For first-time sellers who have just received a signed letter of intent, due diligence may seem like an interminable period during which the buyer mutates from a celebrated connoisseur nonpareil of business desirability and value to an insatiable hoarder of data and documents, whose capacity for annoying demands for minutiae and innuendos about the status of non-existent records is, in the mind of the seller, tantamount to calling his company an ugly child.
In reality, though, due diligence is simply a normal part of the business ownership transition, and most apprehensions leading into it stem from fear of the unknown.
The Value of an Intermediary
While due diligence may feel bewildering at first, part of what a top M&A advisor does is help their client prepare for, understand, and navigate the process – successfully and with the least possible disruption.
First-time sellers often assume that the main value of their M&A professional is in attracting potential buyers. After successfully navigating the due-diligence phase, they tend to have a broader appreciation for what their intermediary helped them achieve – especially in leveling the playing field with the buyer.

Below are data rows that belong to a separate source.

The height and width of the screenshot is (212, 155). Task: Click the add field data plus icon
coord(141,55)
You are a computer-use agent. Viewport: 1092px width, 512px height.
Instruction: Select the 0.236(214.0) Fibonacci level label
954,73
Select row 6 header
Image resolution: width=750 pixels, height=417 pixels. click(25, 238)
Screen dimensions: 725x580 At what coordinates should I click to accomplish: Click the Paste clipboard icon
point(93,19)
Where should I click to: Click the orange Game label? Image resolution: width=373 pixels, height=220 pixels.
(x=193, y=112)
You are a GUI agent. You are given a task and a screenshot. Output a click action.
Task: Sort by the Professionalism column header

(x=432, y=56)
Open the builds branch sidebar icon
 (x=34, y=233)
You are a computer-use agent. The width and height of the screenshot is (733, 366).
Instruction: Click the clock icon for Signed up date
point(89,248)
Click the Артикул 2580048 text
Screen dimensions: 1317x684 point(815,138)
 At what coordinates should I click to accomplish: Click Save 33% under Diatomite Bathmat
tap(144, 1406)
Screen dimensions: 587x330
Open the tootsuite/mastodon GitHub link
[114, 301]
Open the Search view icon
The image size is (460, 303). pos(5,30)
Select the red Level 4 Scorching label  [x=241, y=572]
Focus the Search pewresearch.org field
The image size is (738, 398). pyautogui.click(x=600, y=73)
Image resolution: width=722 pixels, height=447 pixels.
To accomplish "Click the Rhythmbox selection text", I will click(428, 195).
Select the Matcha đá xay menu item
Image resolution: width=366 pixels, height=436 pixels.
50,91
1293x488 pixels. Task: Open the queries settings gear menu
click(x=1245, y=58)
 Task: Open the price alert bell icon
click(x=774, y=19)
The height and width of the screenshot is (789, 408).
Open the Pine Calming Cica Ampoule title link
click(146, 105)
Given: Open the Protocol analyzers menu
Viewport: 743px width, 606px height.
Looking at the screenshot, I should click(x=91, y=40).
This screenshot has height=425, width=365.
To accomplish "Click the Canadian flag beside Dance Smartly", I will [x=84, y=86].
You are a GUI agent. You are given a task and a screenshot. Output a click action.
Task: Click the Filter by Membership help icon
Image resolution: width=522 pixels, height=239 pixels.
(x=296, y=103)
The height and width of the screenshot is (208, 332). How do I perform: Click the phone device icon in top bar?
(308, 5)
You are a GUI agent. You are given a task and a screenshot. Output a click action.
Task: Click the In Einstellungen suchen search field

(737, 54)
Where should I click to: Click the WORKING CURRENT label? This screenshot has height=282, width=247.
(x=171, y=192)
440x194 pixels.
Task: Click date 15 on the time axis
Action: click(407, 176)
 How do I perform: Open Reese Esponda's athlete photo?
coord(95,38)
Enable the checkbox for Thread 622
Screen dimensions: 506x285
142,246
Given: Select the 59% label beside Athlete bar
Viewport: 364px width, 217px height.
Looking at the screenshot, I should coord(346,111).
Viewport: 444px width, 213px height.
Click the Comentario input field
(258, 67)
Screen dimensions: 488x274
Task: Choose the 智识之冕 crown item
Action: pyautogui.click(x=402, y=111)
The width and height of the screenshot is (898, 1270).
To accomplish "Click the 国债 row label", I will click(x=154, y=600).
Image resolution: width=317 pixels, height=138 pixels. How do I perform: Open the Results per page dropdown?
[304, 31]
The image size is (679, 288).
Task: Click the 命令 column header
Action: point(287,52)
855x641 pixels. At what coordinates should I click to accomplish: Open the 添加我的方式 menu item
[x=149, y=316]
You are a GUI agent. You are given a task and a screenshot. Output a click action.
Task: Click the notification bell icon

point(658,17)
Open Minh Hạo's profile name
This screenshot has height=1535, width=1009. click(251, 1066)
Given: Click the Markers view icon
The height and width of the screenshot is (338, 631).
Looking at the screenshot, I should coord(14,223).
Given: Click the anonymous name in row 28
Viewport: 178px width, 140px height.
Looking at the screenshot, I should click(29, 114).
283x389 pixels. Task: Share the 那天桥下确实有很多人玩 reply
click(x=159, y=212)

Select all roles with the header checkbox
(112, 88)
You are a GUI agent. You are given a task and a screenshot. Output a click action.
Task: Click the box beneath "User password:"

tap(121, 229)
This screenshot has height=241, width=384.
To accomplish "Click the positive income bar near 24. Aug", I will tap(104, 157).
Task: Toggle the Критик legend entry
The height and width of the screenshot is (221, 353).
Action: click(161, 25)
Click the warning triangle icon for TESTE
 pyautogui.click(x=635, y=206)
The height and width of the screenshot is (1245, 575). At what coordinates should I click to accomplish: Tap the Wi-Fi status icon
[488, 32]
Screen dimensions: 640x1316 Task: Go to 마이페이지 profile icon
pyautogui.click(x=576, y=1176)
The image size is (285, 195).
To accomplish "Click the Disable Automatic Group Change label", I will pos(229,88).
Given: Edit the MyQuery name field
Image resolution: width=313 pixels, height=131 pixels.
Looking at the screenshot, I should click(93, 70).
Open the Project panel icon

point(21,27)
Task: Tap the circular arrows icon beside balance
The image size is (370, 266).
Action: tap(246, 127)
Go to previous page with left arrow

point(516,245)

“In due diligence, the buyer and seller usually are not on equal footing,” says Jim Afinowich (Principal, Arizona). “A professional buyer has been through the process before, probably multiple times, and has a checklist of due-diligence items. The professional buyer is also better equipped to make the deal ‘just business,’ and that’s an advantage over a first-time seller who built the company from nothing into something great and feels like they are giving up their first-born.”
Afinowich noted that a successful closing often hinges on whether the seller can adjust, sometimes in major ways, to the atmosphere of the deal.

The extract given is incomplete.